La nuova variante del Covid-19 scoperta in Sudafrica spaventa. E' la B.1.1.529, capace di molte mutazioni e per questo potenzialmente resistente agli anticorpi e ai vaccini. Alcuni Paesi sono subito corsi ai ripari. L'Italia, con un'ordinanza firmata dal ministro della Salute, Roberto Speranza, ha vietato l'ingresso nel nostro Paese a chi negli ultimi 14 giorni è stato in Sudafrica, Lesotho, Botswana, Zimbabwe, Mozambico, Namibia, Eswatini. Stessa decisione per Regno Unito e Israele.


"Purtroppo abbiamo rilevato una nuova variante che è motivo di preoccupazione in Sudafrica - ha detto il virologo Tulio de Oliveira in una conferenza stampa convocata d'urgenza -. La variante, denominata scientificamente B.1.1.529, ha un numero molto elevato di mutazioni". La variante è stata rilevata anche in Botswana e a Hong Kong tra alcuni viaggiatori provenienti dal Sudafrica, ha aggiunto.


L'Italia è già corsa ai ripari. Il ministro della Salute, Roberto Speranza, ha infatti firmato un'ordinanza per vietare l'ingresso da sette Paese africani. "Ho firmato una nuova ordinanza che vieta l'ingresso in Italia a chi negli ultimi 14 giorni è stato in Sudafrica, Lesotho, Botswana, Zimbabwe, Mozambico, Namibia, Eswatini. I nostri scienziati sono al lavoro per studiare la nuova variante B.1.1.529. Nel frattempo seguiamo la strada della massima precauzione", ha detto.

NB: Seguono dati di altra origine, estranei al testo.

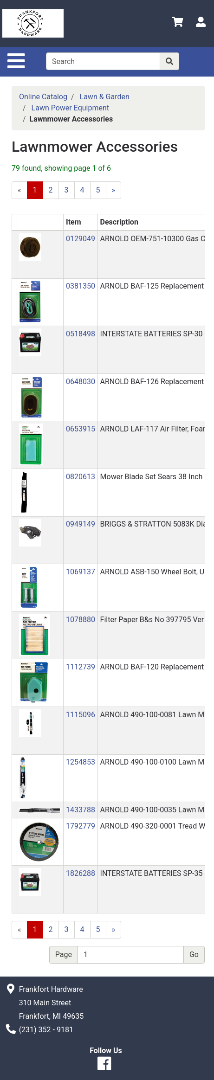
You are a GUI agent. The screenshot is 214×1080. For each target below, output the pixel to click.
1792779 (80, 826)
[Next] (114, 190)
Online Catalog (43, 96)
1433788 (80, 809)
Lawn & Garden (105, 96)
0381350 (80, 286)
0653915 (80, 428)
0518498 (80, 333)
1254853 (80, 762)
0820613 (80, 476)
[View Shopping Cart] (177, 23)
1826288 (80, 873)
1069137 (80, 571)
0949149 (80, 524)
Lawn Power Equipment (70, 107)
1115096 (80, 714)
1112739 (80, 666)
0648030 (80, 381)
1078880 (80, 619)
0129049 (80, 238)
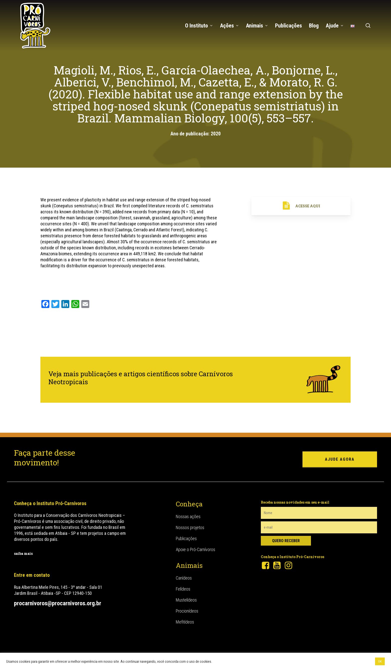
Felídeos (183, 589)
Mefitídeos (185, 622)
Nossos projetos (190, 527)
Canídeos (184, 578)
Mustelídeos (186, 600)
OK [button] (380, 661)
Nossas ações (188, 516)
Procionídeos (187, 611)
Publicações (186, 538)
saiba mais (23, 553)
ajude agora (340, 459)
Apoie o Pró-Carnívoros (195, 549)
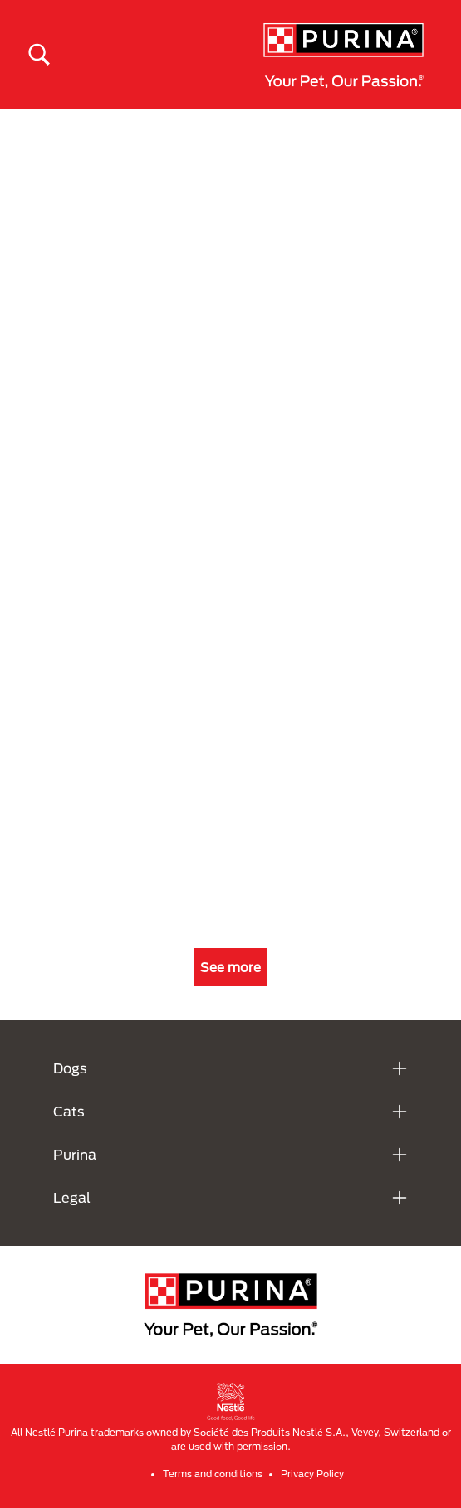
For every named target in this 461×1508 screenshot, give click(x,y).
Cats (69, 1111)
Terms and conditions (212, 1473)
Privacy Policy (312, 1473)
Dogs (70, 1068)
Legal (72, 1197)
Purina (74, 1154)
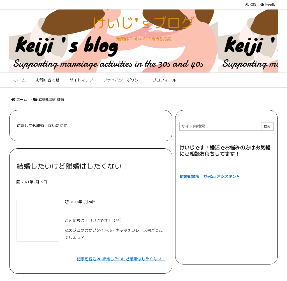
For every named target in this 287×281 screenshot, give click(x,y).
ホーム (21, 99)
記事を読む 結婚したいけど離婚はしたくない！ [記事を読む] (121, 258)
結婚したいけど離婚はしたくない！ (73, 166)
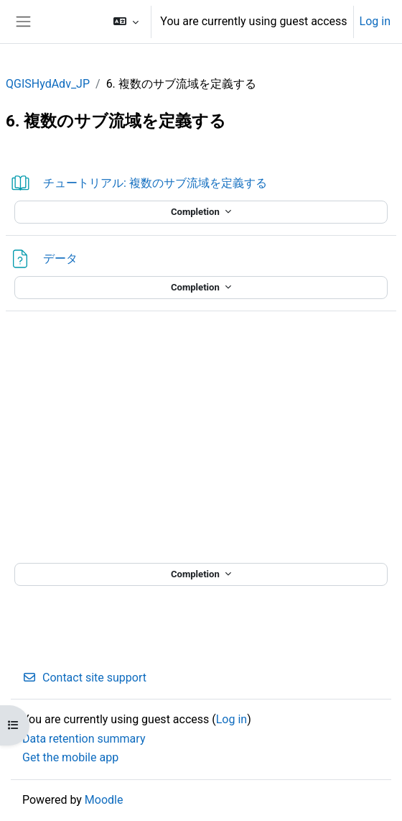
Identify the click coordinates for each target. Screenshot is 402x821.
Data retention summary (83, 739)
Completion (196, 211)
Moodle (104, 800)
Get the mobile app (70, 757)
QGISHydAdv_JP (48, 84)
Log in (375, 21)
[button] (126, 21)
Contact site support (84, 677)
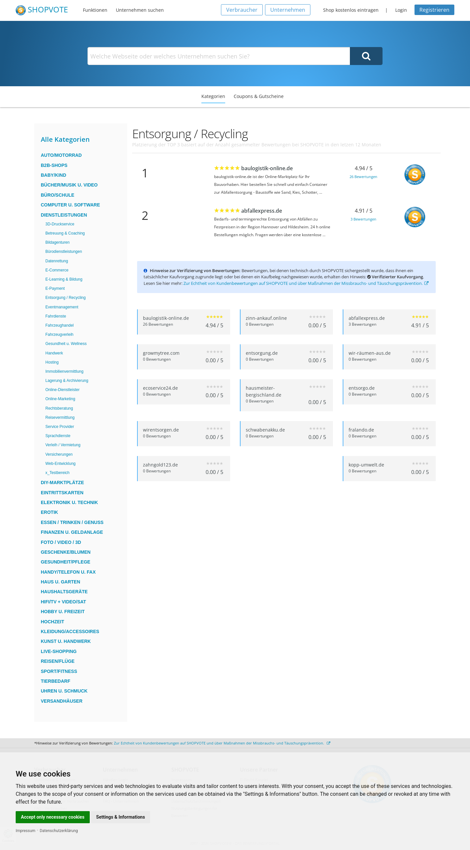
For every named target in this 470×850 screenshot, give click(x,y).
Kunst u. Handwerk (66, 641)
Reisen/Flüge (57, 661)
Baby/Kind (53, 175)
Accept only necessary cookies (53, 817)
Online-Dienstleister (62, 389)
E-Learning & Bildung (63, 279)
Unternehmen (287, 9)
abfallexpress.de (261, 210)
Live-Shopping (59, 651)
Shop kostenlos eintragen (351, 10)
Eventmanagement (61, 307)
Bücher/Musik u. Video (69, 185)
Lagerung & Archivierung (66, 380)
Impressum (25, 830)
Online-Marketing (60, 399)
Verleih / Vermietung (62, 445)
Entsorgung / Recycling (65, 297)
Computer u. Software (70, 204)
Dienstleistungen (64, 215)
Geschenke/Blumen (65, 552)
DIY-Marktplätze (62, 482)
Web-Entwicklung (60, 463)
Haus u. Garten (60, 581)
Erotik (49, 512)
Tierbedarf (55, 681)
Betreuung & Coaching (65, 233)
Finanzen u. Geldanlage (72, 532)
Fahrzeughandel (59, 325)
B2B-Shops (54, 165)
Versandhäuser (62, 701)
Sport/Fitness (59, 671)
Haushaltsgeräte (64, 591)
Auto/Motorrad (61, 155)
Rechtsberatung (59, 408)
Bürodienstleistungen (63, 251)
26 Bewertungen (363, 176)
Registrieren (434, 9)
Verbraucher (242, 9)
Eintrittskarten (62, 492)
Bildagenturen (57, 242)
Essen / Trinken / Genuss (72, 522)
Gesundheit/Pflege (65, 561)
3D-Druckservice (59, 224)
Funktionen (95, 10)
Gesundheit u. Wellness (66, 343)
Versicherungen (58, 454)
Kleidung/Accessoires (70, 631)
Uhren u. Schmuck (64, 691)
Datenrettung (56, 261)
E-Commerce (57, 270)
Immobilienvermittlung (64, 371)
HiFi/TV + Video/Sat (63, 601)
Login (401, 10)
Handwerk (54, 353)
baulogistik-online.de (267, 168)
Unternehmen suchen (140, 10)
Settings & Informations (120, 817)
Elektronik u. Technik (69, 502)
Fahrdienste (55, 316)
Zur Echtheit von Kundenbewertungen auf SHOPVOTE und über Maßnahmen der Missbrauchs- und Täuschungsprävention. (306, 283)
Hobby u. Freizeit (63, 611)
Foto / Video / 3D (61, 542)
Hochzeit (52, 621)
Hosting (52, 362)
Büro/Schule (57, 195)
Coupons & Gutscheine (259, 96)
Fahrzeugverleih (59, 334)
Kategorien (213, 96)
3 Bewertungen (363, 219)
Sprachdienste (57, 435)
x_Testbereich (57, 472)
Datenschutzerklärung (59, 830)
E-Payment (55, 288)
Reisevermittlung (59, 417)
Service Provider (59, 426)
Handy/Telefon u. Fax (68, 572)
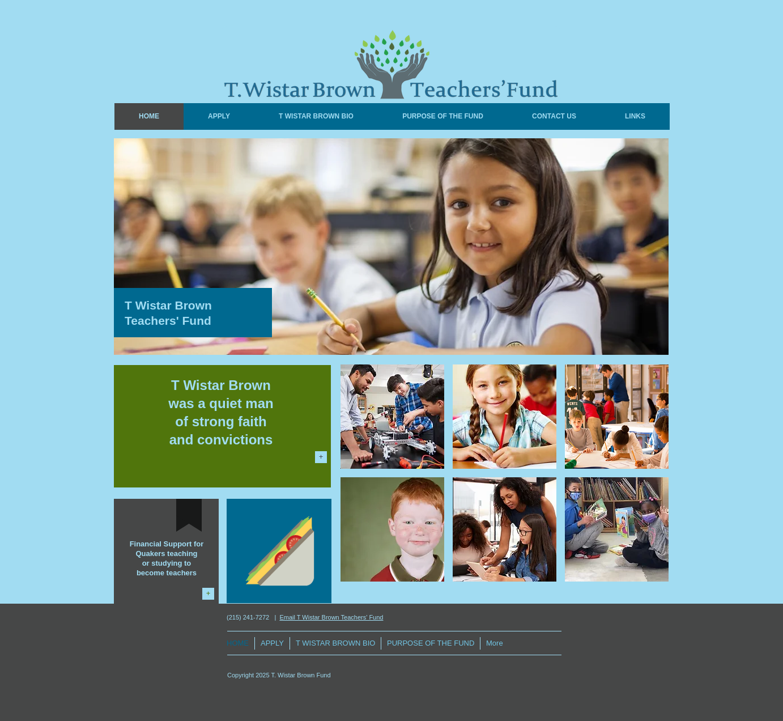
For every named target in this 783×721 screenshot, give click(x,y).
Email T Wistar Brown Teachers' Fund (331, 617)
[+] (321, 457)
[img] (392, 416)
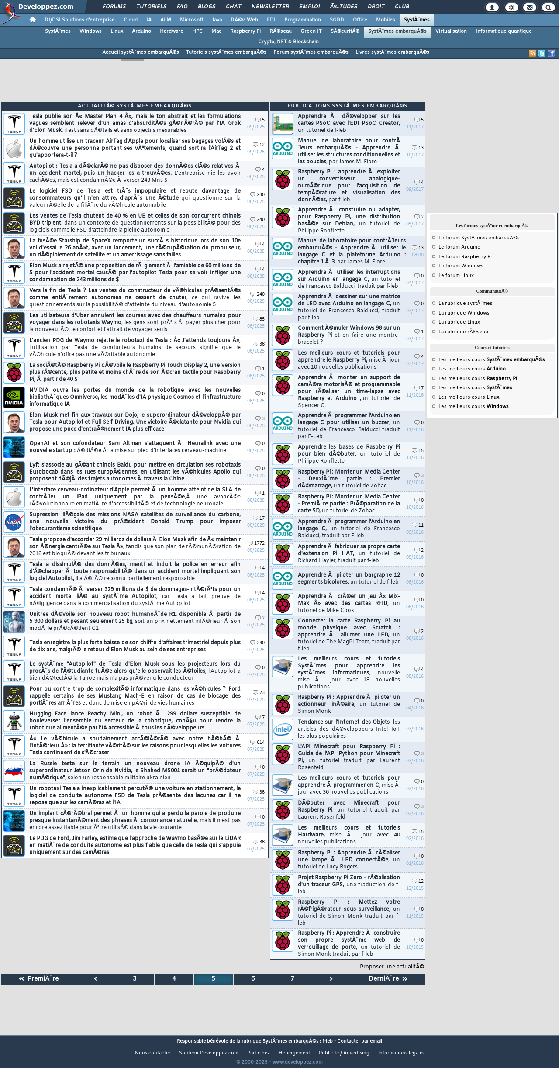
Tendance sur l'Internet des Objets (349, 729)
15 (418, 451)
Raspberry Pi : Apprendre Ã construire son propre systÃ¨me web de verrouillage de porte (349, 944)
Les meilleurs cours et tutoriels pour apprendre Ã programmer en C (349, 785)
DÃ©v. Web (244, 20)
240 (257, 195)
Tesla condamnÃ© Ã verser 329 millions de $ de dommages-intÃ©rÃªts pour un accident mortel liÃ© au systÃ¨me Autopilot (135, 596)
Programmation (302, 20)
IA (149, 20)
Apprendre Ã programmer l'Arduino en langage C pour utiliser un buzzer (349, 426)
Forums (114, 6)
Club (402, 6)
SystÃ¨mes (417, 20)
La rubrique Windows (464, 313)
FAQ (182, 6)
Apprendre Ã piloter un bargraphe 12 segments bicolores (349, 579)
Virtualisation (451, 31)
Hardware (171, 31)
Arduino (141, 31)
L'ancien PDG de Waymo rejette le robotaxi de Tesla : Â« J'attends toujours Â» (135, 347)
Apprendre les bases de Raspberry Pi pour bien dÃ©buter (349, 454)
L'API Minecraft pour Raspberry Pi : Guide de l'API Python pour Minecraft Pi (349, 757)
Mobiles (385, 20)
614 (257, 743)
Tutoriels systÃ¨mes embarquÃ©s (226, 52)
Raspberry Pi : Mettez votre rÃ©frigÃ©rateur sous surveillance (349, 913)
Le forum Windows (460, 266)
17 (259, 519)
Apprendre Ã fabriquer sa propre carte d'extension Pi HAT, (349, 553)
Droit (376, 6)
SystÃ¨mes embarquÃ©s (397, 31)
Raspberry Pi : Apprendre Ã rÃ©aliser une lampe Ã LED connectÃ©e (349, 860)
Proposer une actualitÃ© (392, 967)
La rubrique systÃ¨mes (465, 304)
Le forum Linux (456, 276)
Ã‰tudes (343, 6)
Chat (233, 6)
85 (259, 319)
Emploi (309, 6)
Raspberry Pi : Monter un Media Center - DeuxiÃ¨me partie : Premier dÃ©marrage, (349, 479)
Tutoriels (151, 6)
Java (217, 20)
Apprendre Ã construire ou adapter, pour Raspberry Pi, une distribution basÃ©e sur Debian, (349, 221)
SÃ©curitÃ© (345, 31)
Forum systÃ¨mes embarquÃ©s (311, 52)
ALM (165, 20)
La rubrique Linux (459, 322)
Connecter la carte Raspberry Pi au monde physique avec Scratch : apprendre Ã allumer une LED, (349, 635)
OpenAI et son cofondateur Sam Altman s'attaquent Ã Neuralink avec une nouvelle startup (135, 447)
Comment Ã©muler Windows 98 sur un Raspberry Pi (349, 335)
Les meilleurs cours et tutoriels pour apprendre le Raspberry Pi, (349, 360)
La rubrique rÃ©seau (463, 332)
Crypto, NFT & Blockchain (288, 42)
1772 (256, 543)
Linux (116, 31)
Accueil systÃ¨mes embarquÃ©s (140, 52)
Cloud (131, 20)
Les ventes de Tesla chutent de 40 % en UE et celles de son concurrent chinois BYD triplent (135, 223)
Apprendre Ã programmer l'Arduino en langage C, (349, 528)
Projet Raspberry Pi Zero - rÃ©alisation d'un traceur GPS (349, 884)
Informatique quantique (504, 31)
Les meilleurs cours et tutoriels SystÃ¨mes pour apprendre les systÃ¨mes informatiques (349, 673)
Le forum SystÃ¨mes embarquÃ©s (479, 238)
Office (360, 20)
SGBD (337, 20)
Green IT (311, 31)
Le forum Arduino (459, 247)
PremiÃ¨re (39, 979)
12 (259, 145)
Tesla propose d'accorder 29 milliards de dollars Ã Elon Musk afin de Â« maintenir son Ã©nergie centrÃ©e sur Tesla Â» (135, 546)
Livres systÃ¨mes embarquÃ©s (392, 52)
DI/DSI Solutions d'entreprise (80, 20)
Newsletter (270, 6)
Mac (216, 31)
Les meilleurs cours (491, 360)
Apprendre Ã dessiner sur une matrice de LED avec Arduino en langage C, (349, 307)
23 (259, 693)
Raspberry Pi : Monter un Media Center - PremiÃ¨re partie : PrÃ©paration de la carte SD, (349, 504)
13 (418, 148)
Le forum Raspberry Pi (465, 257)
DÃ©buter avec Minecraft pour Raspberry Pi (349, 810)
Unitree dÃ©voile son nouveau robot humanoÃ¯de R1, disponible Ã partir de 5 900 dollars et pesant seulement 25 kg (135, 621)
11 (418, 526)
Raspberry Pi (245, 31)
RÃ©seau (280, 31)
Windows (90, 31)
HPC (197, 31)
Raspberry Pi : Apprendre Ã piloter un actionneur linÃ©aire (349, 704)
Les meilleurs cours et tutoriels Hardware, (349, 835)
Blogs (206, 6)
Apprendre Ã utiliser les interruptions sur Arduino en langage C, (349, 279)
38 (259, 344)
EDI (271, 20)
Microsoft (191, 20)
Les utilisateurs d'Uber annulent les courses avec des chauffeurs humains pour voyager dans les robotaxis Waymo (135, 322)
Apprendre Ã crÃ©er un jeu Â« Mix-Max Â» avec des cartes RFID (349, 603)
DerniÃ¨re (388, 979)
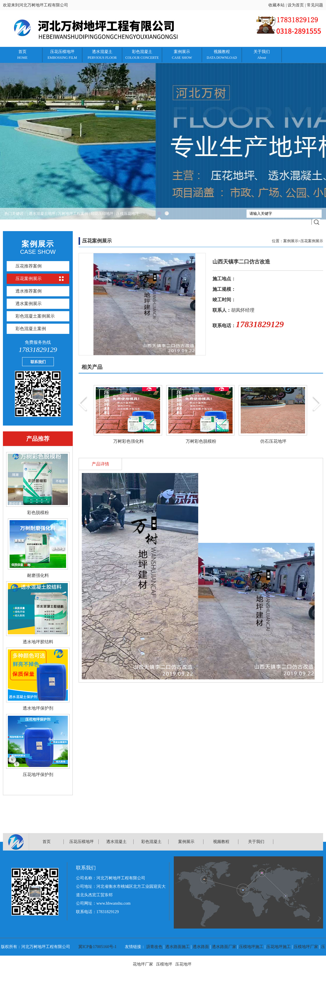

Gli Stati che stanno prendendo velocemente provvedimenti non sono solo Italia, Gran Bretagna e Israele. La Germania ha dichiarato il Sudafrica "zona di variante del virus e le compagnie aeree potranno trasportare solo tedeschi" dal Paese africano. Lo ha annunciato su Twitter il ministro della salute, Jens Spahn, aggiungendo che le persone che rientreranno dal Sudafrica dovranno rispettare "14 giorni di quarantena, anche quelle vaccinate". Le autorità sanitarie centrali indiane per il momento hanno allertato gli Stati, chiedendo di effettuare "rigorosi screening e test" sui viaggiatori in arrivo da Sudafrica, Botswana e Hong Kong, e di rintracciare e sottoporre a test tutte le persone con cui hanno avuto contatti. La Nuova Zelanda ha fatto sapere di seguire da vicino i nuovi sviluppi, lasciando intendere che nuove misure saranno possibili dopo la riunione dell'Oms.